======== Given information

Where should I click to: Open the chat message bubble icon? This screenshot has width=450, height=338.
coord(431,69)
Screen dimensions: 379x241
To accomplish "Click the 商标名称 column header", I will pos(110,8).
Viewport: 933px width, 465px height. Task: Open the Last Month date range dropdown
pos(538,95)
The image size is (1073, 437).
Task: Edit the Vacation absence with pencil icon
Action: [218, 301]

================
======== Given information

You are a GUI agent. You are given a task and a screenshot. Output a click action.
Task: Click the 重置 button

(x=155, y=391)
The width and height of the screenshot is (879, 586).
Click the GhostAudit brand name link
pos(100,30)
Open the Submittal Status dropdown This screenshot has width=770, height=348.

================
======== Given information

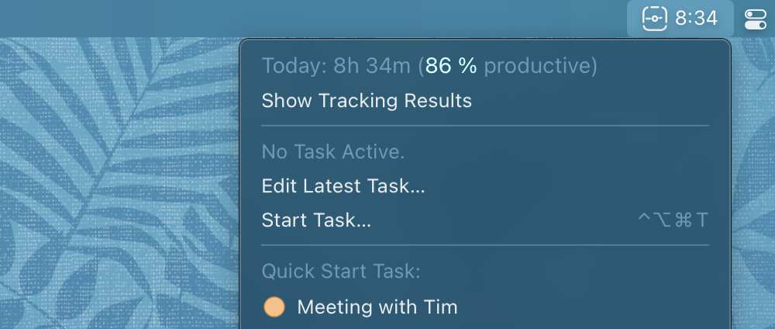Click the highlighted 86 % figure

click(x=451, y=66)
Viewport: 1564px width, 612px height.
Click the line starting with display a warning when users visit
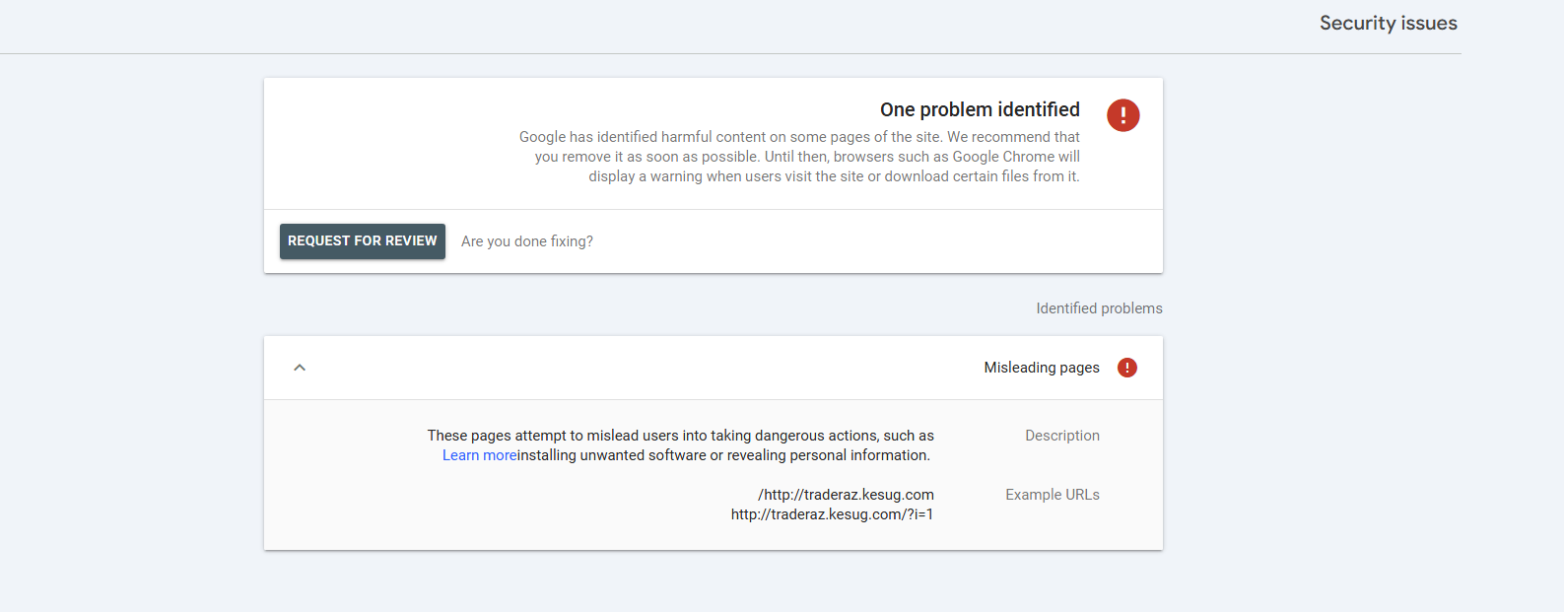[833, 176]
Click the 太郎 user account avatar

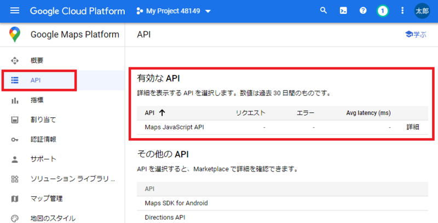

================

**Activity**
Drop the pictures; return the lines above from the line containing "Viewport: 1564px width, 612px height." to the line containing "Click the 太郎 user account avatar", both included, exactly.

**Your response**
Viewport: 1564px width, 612px height.
Click the line starting with display a warning when users visit
[833, 176]
Click the 太郎 user account avatar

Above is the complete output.